*What this task involves:* The lines from the one containing "Enable Show NavMesh checkbox" through the final line of the listing below are what the answer must repeat, exactly and only, leaving pictures out.

*Provided information:*
--- --- ---

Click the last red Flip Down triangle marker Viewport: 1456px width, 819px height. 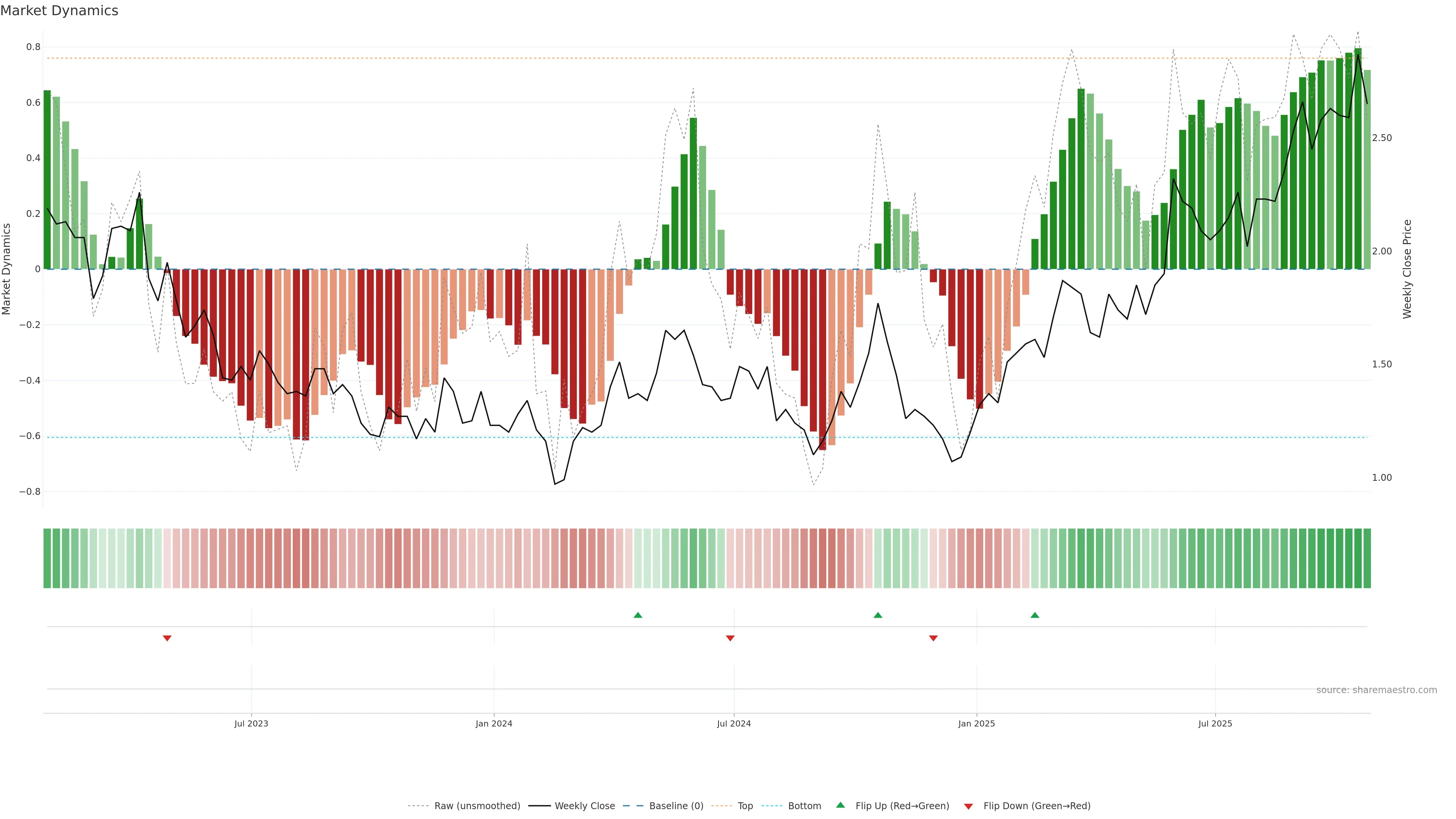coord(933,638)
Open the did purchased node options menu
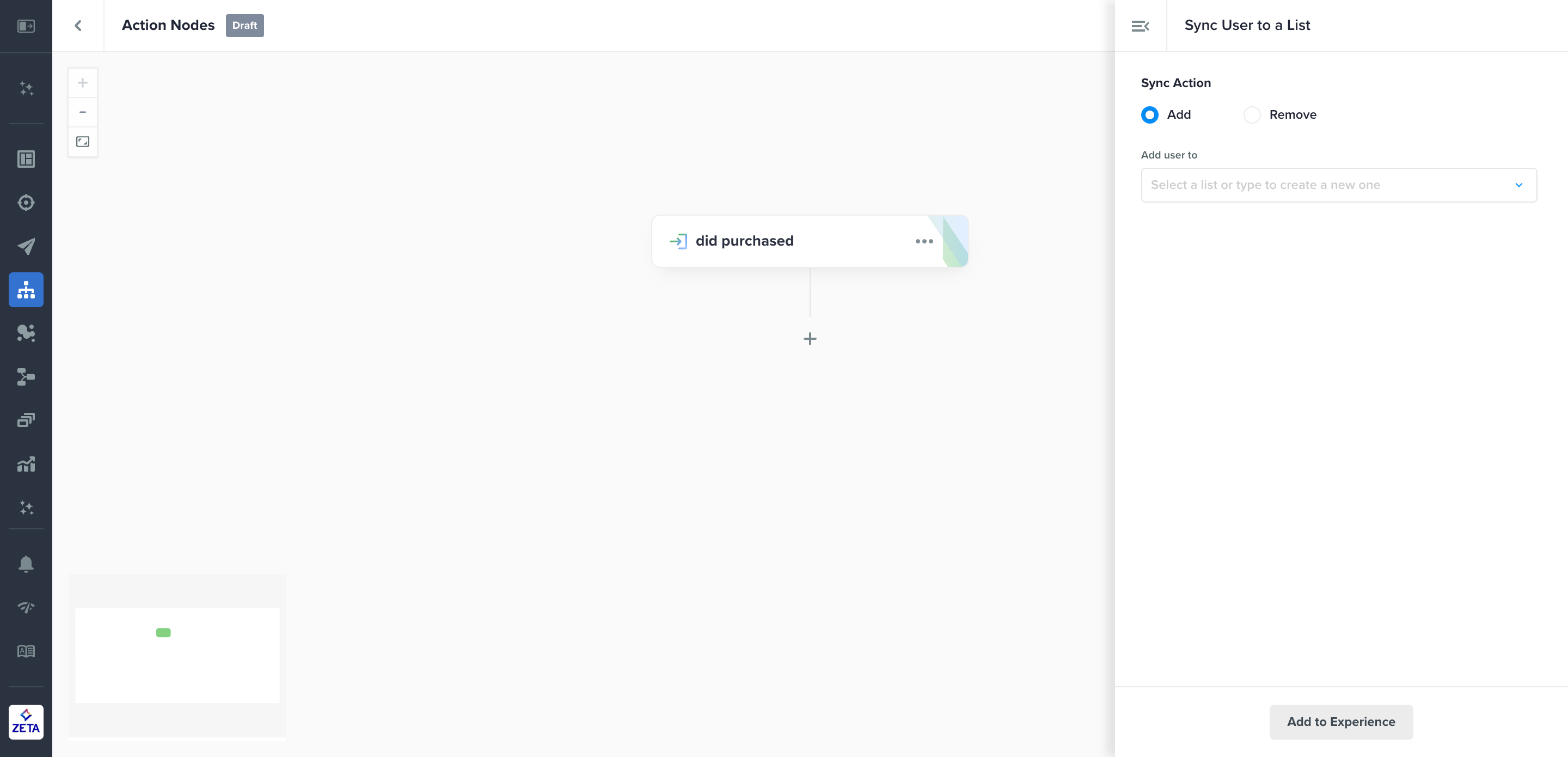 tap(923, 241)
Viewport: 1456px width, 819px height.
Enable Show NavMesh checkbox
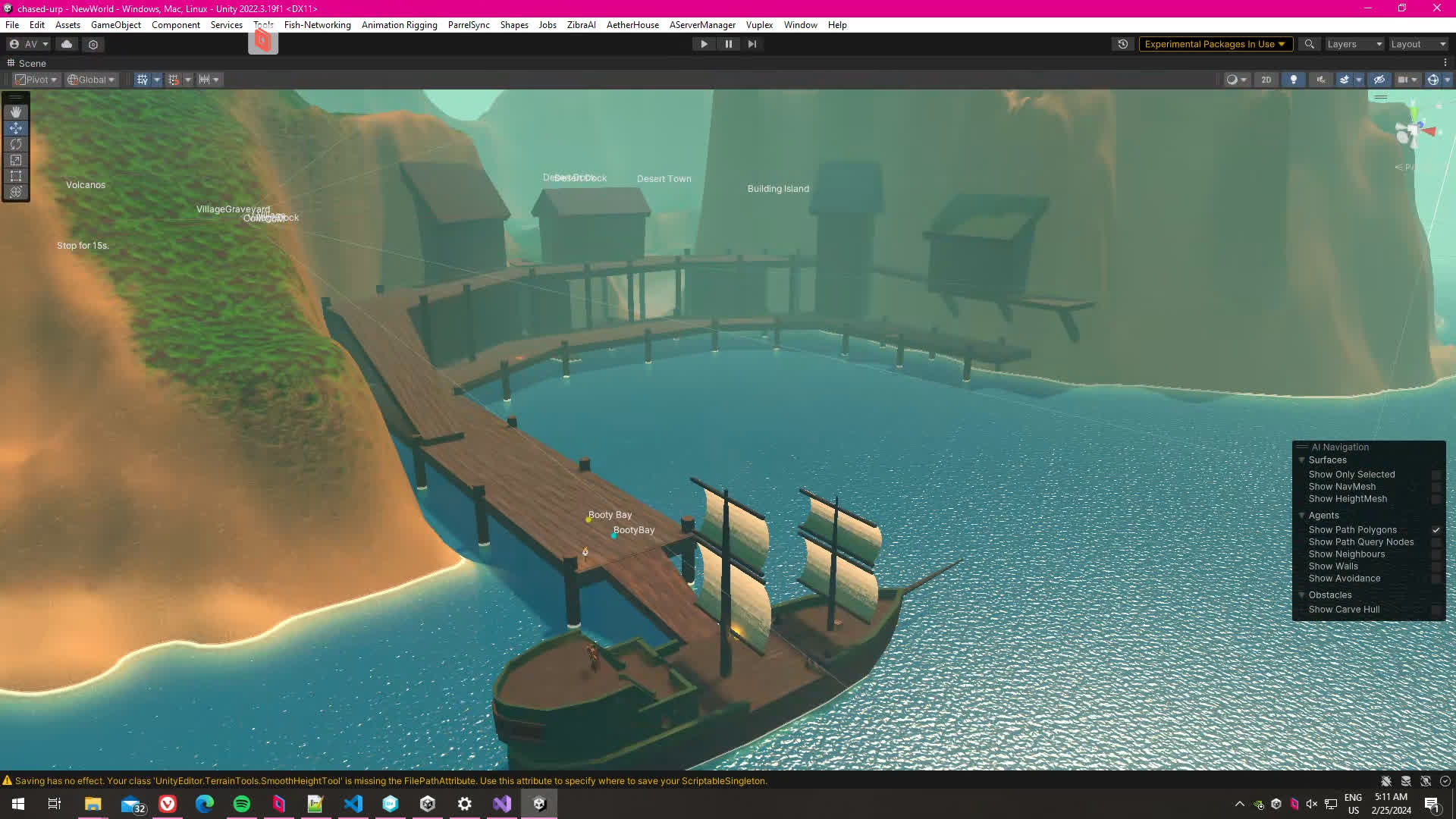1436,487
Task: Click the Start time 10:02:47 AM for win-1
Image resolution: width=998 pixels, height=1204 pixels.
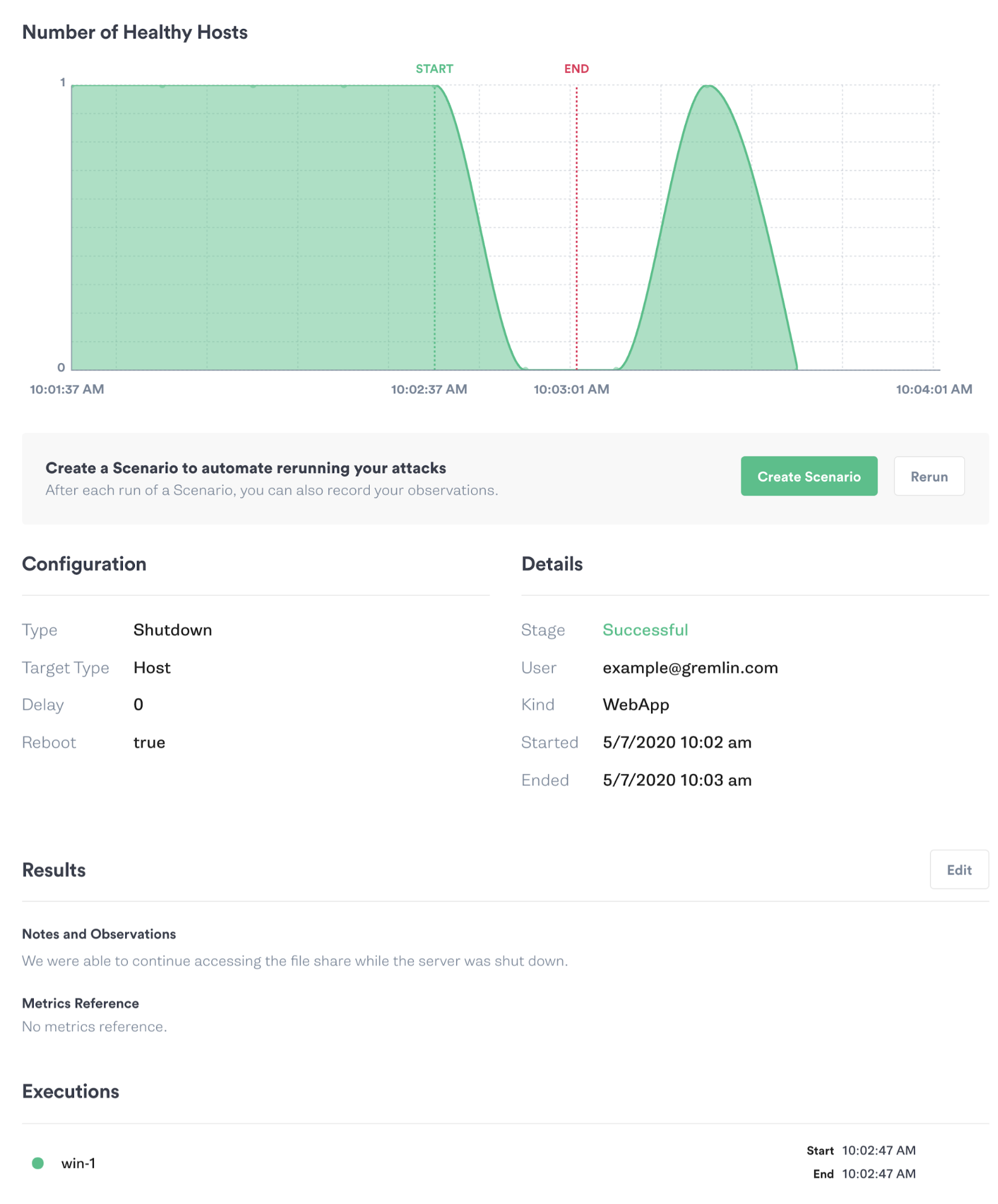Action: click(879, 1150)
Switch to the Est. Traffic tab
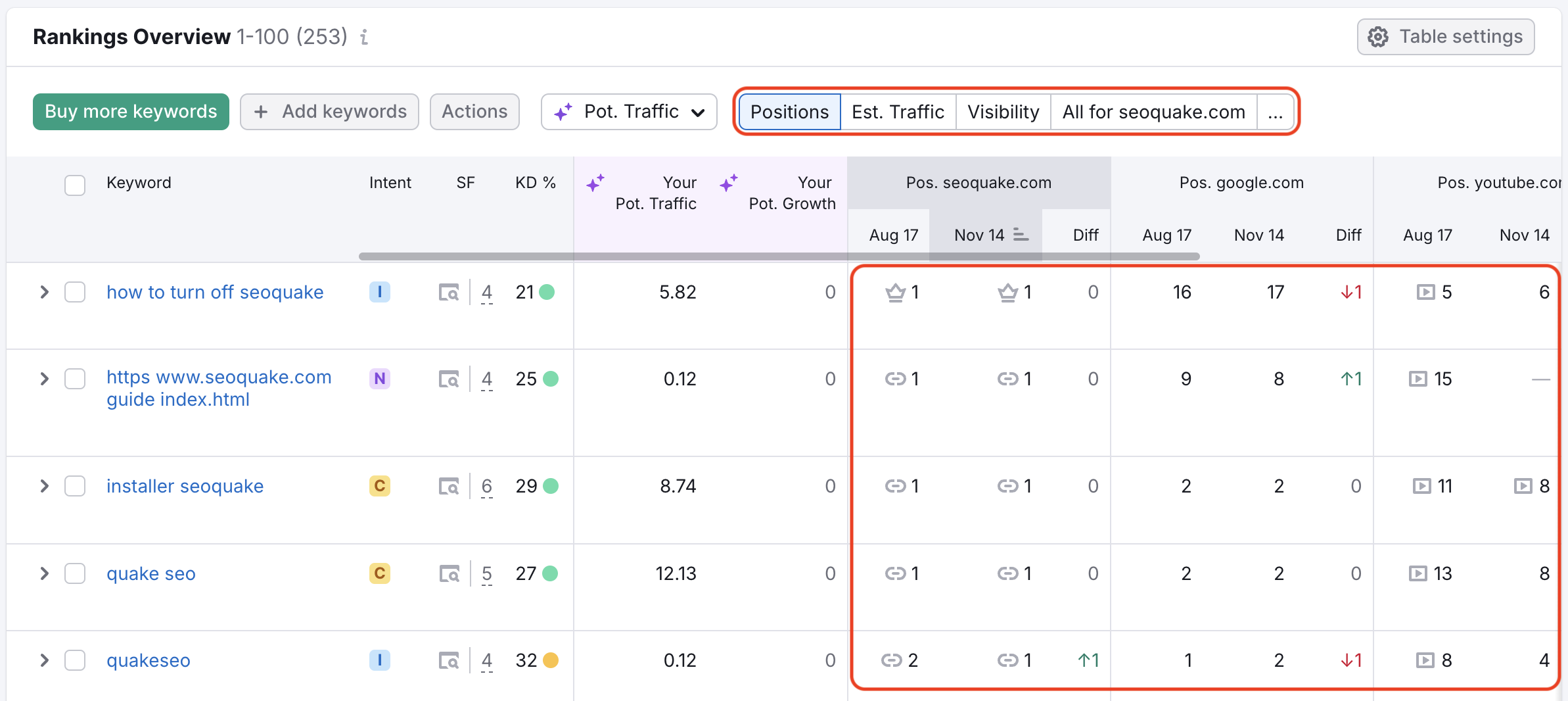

--- --- ---

*Solution to this task:*
Enable Show NavMesh checkbox
1436,487
Task: Click the Start time 10:02:47 AM for win-1
Image resolution: width=998 pixels, height=1204 pixels.
Action: click(879, 1150)
Switch to the Est. Traffic tab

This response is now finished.